È vero. È una tortura sapere di non poter fare niente. Essere inerme e poter solo guardare... e sperare in meglio. Bucky non sa che sono qui, vicino a lui, che lo sto guardando e che non posso fare niente. Non so neanche se si ricordi di me. Ma di certo, in questo momento non conta. In questo momento conta solo sopravvivere. Sì, sopravvivere a sé stesso... e a Tony Stark.

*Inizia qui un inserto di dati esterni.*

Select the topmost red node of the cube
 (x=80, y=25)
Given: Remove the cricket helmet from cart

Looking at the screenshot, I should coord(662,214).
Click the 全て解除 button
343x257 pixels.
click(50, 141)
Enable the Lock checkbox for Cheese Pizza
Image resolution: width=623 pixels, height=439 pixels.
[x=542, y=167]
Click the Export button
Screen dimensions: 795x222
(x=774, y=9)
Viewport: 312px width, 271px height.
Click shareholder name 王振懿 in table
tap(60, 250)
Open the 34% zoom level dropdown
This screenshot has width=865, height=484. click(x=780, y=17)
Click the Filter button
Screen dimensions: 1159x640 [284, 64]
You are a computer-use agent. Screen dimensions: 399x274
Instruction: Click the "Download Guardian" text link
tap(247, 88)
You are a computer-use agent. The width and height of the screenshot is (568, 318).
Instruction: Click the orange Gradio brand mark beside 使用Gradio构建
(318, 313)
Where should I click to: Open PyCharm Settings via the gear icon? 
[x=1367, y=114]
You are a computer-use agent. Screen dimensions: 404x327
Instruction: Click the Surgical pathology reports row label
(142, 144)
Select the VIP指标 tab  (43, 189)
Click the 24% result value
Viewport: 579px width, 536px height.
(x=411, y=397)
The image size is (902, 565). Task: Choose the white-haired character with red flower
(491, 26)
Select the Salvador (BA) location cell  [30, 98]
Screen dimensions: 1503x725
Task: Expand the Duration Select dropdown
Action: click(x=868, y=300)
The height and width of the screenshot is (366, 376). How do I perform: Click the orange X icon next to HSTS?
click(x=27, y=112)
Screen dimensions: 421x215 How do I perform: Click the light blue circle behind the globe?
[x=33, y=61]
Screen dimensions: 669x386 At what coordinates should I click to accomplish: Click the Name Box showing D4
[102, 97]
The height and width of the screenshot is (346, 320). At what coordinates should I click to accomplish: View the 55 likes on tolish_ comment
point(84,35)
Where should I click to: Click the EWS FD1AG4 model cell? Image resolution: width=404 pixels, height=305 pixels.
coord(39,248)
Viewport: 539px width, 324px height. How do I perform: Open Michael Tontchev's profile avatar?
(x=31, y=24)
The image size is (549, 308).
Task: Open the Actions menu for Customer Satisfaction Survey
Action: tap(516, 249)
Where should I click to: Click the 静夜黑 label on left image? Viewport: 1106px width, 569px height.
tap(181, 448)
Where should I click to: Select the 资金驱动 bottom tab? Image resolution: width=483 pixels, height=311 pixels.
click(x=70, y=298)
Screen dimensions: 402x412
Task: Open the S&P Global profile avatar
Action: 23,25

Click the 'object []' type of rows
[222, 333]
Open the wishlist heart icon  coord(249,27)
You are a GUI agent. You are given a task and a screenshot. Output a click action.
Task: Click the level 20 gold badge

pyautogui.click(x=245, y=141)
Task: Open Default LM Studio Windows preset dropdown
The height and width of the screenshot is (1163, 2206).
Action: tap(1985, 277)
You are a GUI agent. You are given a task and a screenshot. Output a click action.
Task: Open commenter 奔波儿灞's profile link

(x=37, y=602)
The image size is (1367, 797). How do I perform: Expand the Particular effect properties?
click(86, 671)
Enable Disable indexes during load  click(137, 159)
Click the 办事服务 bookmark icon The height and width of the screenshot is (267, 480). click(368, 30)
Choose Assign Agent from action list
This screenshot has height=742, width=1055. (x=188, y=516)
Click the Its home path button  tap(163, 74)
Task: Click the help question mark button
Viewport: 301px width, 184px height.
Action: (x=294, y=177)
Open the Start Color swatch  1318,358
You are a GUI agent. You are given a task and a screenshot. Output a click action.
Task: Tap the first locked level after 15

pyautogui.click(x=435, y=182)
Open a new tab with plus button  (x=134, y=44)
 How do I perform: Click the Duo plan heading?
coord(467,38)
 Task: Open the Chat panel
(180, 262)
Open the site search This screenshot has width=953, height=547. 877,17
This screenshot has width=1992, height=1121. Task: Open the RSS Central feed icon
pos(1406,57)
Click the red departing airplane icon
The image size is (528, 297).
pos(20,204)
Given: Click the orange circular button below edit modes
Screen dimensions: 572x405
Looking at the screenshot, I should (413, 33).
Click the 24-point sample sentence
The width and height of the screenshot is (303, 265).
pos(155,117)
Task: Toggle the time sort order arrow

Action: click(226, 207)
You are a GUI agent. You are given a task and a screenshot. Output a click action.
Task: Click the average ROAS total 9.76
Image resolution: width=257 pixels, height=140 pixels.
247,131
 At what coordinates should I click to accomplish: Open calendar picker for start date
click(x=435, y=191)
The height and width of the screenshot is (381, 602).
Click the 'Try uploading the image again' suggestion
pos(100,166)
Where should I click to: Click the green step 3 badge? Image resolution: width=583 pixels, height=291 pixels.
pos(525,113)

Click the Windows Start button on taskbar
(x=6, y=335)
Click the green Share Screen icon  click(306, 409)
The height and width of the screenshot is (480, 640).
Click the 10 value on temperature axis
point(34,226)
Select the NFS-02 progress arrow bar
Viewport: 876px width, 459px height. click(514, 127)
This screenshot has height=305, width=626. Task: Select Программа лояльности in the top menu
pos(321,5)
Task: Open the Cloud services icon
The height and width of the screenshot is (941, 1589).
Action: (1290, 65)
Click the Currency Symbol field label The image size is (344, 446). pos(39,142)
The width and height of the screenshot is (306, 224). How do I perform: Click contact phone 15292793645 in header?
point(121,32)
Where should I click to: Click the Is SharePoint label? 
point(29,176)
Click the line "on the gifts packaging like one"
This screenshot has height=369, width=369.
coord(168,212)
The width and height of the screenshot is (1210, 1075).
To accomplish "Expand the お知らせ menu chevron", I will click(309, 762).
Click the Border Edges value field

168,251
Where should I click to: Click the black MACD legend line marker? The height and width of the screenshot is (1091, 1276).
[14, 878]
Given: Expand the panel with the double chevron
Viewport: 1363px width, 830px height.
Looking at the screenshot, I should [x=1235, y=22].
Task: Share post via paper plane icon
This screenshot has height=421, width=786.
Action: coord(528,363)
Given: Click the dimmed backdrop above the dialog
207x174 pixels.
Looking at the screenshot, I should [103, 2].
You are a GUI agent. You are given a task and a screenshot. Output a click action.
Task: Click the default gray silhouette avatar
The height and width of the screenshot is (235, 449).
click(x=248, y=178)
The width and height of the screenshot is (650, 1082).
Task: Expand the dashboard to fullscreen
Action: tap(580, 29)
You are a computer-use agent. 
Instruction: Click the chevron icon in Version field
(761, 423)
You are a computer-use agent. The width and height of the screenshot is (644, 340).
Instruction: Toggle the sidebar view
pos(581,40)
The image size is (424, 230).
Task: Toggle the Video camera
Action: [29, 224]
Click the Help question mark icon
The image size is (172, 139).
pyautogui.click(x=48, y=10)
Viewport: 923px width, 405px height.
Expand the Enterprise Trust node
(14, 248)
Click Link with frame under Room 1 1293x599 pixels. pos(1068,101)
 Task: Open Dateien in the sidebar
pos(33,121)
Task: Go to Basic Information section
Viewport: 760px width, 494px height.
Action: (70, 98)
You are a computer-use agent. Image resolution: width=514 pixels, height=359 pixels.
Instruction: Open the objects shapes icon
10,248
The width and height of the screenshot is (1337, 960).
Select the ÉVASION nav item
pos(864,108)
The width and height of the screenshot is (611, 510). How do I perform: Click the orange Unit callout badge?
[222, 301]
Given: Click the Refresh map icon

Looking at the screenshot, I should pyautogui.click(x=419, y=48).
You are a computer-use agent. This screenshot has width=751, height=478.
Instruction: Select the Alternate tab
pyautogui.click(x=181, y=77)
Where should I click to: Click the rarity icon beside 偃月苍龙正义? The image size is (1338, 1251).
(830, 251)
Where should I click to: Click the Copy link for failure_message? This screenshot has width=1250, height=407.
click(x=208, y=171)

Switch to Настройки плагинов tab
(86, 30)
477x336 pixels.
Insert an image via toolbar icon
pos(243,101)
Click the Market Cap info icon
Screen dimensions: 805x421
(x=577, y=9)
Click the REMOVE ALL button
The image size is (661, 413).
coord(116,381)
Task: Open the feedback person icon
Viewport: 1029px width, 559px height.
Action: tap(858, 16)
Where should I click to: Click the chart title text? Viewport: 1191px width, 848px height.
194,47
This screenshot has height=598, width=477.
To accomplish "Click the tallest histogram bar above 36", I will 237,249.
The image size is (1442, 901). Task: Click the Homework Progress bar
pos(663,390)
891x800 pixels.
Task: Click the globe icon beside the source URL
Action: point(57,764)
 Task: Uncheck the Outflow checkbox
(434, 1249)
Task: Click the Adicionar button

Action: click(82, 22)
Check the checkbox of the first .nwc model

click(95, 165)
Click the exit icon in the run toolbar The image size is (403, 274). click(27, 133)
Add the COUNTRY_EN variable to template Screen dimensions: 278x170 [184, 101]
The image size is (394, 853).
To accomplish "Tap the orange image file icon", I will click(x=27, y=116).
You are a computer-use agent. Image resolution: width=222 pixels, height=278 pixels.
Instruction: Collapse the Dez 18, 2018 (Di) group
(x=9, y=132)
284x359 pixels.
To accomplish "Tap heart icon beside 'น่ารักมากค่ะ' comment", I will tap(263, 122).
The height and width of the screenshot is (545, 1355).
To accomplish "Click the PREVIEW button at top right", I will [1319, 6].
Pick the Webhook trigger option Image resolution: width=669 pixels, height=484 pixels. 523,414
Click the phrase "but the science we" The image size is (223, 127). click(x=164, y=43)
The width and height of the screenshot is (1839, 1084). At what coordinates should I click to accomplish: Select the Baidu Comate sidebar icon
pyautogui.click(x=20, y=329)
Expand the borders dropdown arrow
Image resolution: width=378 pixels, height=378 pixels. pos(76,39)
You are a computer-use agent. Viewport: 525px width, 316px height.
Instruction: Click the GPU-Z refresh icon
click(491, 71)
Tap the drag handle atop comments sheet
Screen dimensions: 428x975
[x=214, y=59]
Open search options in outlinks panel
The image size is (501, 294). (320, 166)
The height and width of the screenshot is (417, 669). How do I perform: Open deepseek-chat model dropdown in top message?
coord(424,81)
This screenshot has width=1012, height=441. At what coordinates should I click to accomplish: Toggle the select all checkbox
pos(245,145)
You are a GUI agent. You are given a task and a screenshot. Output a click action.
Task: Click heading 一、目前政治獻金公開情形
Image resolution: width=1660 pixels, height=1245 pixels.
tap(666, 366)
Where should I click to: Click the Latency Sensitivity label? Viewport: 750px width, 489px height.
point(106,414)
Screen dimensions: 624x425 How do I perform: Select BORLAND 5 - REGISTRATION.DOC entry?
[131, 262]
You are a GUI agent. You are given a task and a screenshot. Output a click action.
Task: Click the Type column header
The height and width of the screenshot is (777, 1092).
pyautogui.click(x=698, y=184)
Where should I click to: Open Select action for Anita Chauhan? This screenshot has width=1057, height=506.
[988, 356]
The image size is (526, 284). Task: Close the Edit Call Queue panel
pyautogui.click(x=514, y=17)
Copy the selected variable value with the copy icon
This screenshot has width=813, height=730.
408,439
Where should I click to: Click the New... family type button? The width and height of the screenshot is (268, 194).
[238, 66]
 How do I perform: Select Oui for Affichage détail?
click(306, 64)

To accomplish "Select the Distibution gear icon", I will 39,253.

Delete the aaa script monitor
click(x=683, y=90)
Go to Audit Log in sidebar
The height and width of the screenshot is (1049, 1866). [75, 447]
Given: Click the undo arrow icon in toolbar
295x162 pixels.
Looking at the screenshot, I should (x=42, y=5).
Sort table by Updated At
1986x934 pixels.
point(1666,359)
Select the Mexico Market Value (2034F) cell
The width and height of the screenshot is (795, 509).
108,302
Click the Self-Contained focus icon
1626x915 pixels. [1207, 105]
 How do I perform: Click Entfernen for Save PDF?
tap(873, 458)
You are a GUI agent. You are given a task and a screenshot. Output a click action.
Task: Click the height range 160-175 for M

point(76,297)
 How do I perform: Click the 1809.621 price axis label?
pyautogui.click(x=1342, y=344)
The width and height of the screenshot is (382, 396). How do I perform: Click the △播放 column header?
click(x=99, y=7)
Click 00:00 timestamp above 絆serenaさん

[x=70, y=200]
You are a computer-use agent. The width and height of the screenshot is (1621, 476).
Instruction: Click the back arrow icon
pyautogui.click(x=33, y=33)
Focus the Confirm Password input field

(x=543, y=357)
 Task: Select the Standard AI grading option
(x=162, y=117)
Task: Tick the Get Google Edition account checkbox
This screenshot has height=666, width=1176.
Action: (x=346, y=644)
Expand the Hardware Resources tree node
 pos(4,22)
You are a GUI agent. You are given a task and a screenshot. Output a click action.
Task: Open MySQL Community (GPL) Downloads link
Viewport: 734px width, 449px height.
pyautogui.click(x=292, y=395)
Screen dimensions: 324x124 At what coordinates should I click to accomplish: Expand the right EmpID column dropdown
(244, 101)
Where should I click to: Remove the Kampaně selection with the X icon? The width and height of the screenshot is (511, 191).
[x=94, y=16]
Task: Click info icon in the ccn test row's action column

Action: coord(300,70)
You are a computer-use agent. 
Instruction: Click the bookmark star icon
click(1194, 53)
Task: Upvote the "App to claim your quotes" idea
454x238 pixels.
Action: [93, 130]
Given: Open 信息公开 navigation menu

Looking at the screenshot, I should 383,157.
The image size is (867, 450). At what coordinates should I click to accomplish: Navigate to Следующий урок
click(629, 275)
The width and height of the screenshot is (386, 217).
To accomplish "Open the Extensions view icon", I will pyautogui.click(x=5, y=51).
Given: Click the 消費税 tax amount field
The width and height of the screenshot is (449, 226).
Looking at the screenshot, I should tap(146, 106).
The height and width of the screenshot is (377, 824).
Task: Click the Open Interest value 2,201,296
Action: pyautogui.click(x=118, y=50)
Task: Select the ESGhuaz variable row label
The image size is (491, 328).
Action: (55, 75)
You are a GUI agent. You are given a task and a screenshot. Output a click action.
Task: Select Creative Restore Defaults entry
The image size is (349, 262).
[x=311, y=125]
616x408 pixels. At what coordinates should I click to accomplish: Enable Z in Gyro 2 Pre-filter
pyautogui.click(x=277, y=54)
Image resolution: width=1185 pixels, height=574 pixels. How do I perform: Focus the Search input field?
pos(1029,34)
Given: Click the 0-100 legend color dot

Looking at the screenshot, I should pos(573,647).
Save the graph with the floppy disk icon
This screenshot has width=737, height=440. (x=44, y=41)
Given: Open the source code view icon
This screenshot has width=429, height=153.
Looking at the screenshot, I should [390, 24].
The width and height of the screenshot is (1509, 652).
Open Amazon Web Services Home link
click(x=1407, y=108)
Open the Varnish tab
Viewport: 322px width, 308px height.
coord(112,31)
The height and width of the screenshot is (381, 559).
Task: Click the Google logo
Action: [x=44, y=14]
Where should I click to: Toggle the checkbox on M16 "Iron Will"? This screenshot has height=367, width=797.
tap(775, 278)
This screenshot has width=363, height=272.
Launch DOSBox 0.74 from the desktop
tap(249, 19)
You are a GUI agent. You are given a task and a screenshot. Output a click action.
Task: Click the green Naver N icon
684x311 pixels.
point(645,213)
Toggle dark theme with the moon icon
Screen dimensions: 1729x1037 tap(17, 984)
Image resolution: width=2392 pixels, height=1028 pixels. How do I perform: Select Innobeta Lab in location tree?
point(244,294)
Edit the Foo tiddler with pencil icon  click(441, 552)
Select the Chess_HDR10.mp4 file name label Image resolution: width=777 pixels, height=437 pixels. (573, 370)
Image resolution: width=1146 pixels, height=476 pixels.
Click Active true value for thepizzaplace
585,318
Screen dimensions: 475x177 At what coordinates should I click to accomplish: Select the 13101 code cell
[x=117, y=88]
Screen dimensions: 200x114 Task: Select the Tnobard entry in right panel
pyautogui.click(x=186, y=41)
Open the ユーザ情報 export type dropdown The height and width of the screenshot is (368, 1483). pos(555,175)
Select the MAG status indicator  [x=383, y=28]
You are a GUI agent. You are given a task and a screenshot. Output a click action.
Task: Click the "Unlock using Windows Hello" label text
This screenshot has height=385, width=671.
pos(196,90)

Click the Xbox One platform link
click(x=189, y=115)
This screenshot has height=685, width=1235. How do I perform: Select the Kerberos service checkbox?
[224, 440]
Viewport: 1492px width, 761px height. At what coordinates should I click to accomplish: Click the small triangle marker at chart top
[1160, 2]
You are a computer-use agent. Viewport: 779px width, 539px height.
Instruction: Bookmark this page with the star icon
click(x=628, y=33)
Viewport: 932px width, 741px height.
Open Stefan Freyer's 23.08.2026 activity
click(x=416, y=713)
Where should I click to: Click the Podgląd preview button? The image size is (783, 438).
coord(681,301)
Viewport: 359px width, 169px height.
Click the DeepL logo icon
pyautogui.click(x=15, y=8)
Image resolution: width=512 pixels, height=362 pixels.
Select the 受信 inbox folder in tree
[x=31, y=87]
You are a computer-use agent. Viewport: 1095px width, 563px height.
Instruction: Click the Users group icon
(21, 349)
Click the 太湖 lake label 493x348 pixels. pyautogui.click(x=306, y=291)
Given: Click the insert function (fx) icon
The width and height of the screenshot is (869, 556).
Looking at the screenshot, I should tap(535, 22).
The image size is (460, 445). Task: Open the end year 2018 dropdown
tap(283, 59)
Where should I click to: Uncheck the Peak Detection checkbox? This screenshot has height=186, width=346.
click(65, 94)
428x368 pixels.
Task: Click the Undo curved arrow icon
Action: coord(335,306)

Improvvisamente, sento delle gocce d'acqua calda scivolarmi lungo le guance. Sto piangendo.
-Siamo sentimentali.
"Me lo merito", non posso far altro che pensare. "Mi merito di essere punita. Mi merito di essere tratta così, di vedere Bucky in difficoltà e di non poterci fare nulla. Me lo merito, me lo merito!" Ora posso dire di capire la sofferenza che ho causato a quest'uomo che ora mi sta davanti, pronto a premere il pulsante del telecomando che ha in mano per darmi la scossa. Ora, che so cosa significa avere Tutto, capisco di avergli causato grande dolore. Ora che dal Nulla sono diventata Tutto... fino a rimanere Vuoto. Ma Bucky alla fine resterà vivo, come mi ha detto Riccardo. Sofferente, in esilio... ma resterà vivo. L'unica a morire sarò io. Perché io non ho lasciato la possibilità alla sua famiglia di salvarsi. Io sono stata senza pietà, esattamente come ora lui lo sarà con me. Io ho tagliato la gola a sua moglie, soffocato a morte sua figlia e sparato in testa a suo figlio. Io ho tolto la vita a quei bambini indifesi. Io non gli ho dato occasione di difendersi, così come ora lui sta facendo con Bucky, non intervenendo. Forse Riccardo è migliore di me. Sa che Bucky non c'entra niente. Sono solo io che devo soffrire... e alla fine morire. Bucky era sempre ipnotizzato, io invece sceglievo consapevolmente cosa fare.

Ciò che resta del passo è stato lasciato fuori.